Task brief:
Skip pictures in the listing below; copy exactly the lines from the one with "Where should I click to: Click the yellow" through the one with "Image resolution: width=900", inclusive.

Records provided:
+++++
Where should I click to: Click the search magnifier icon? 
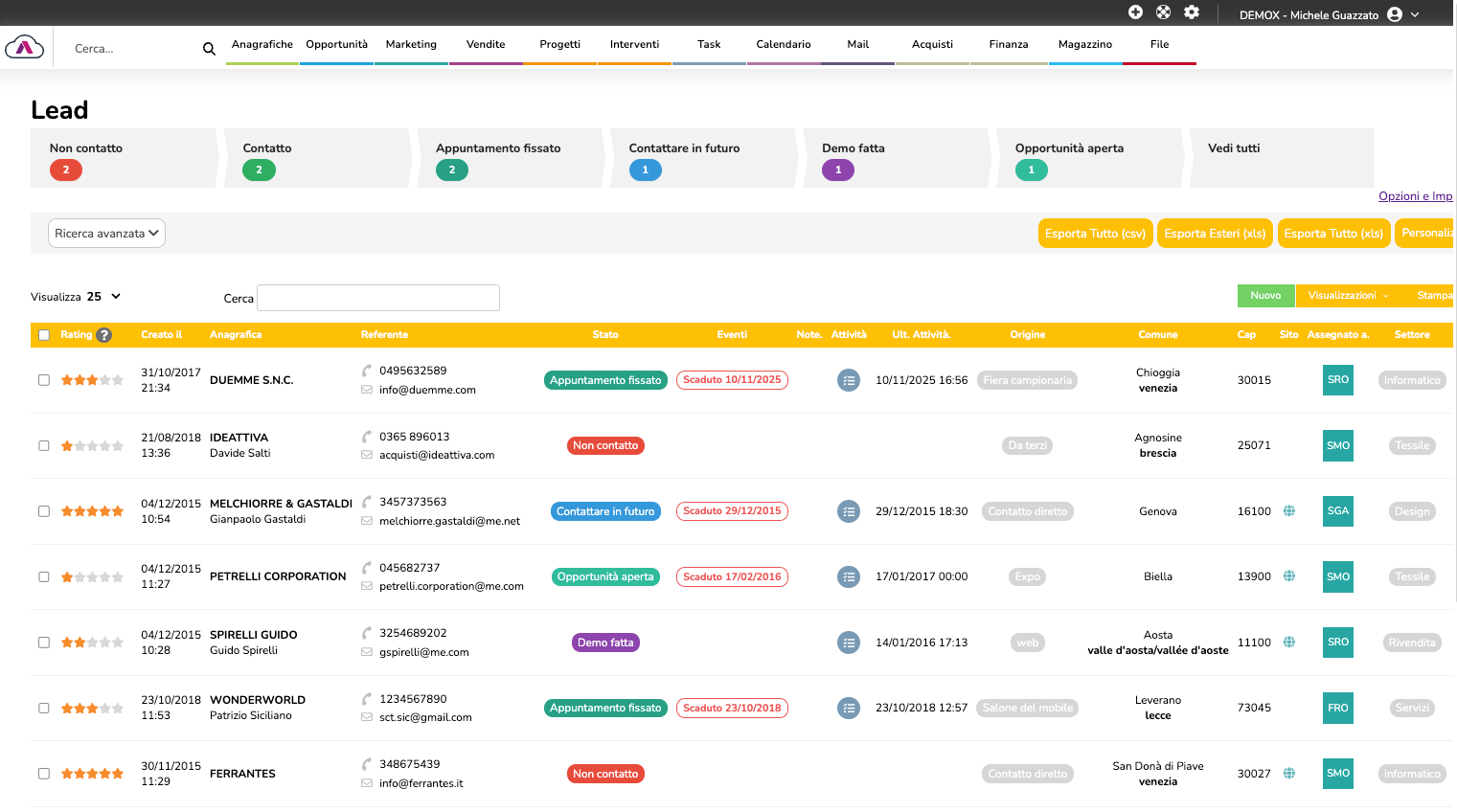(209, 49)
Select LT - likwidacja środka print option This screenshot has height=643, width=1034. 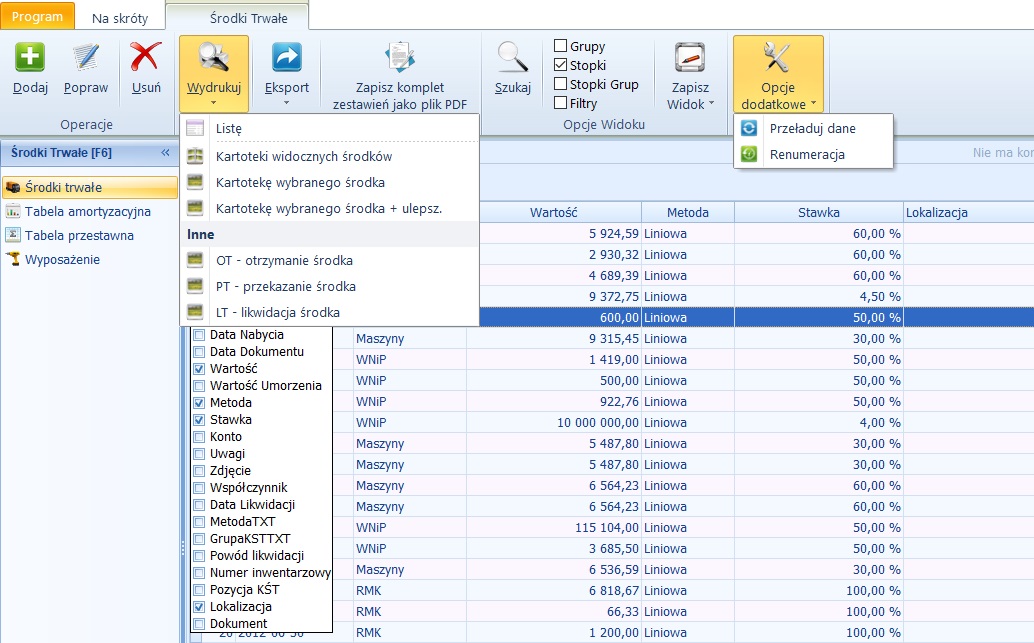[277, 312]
+++++
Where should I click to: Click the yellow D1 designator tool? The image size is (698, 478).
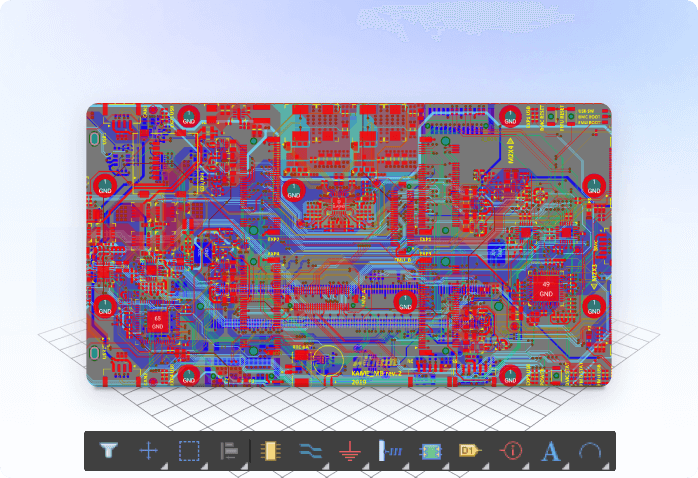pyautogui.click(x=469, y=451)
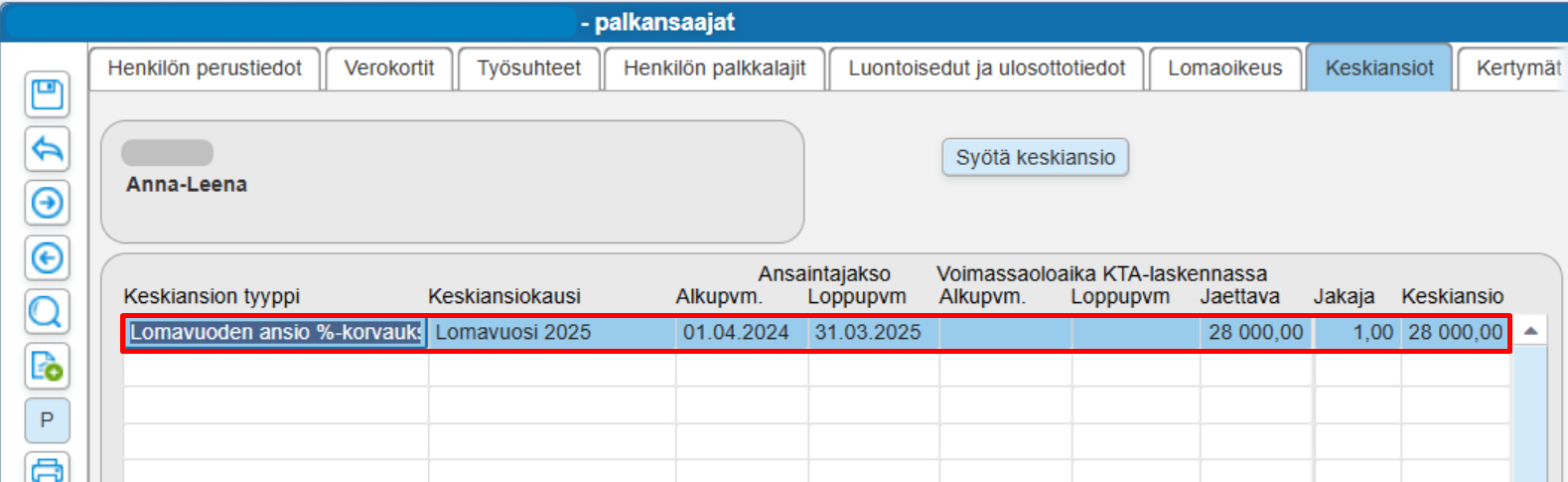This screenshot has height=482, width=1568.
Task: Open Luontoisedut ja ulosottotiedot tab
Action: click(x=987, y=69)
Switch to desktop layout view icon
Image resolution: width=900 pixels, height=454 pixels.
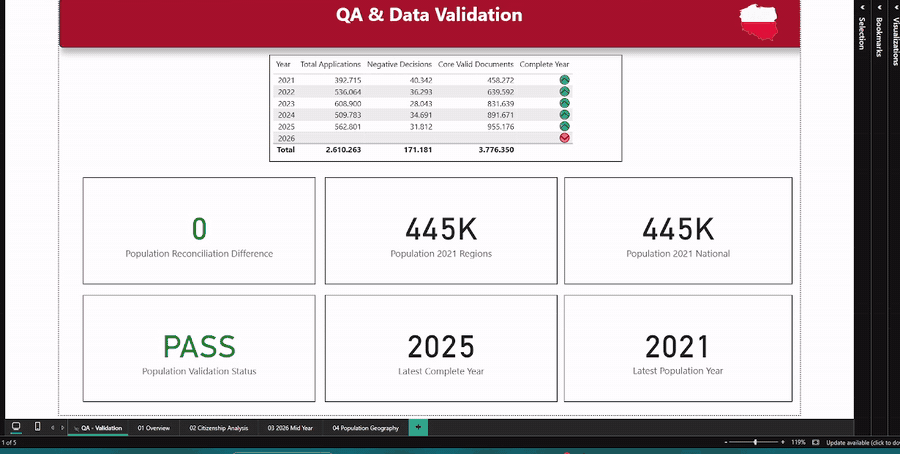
+++++
Answer to this exercise:
Where should I click to: Click the yellow D1 designator tool? The image size is (698, 478).
pyautogui.click(x=469, y=451)
This screenshot has height=482, width=1568.
Task: Open Luontoisedut ja ulosottotiedot tab
Action: click(x=987, y=69)
Switch to desktop layout view icon
Image resolution: width=900 pixels, height=454 pixels.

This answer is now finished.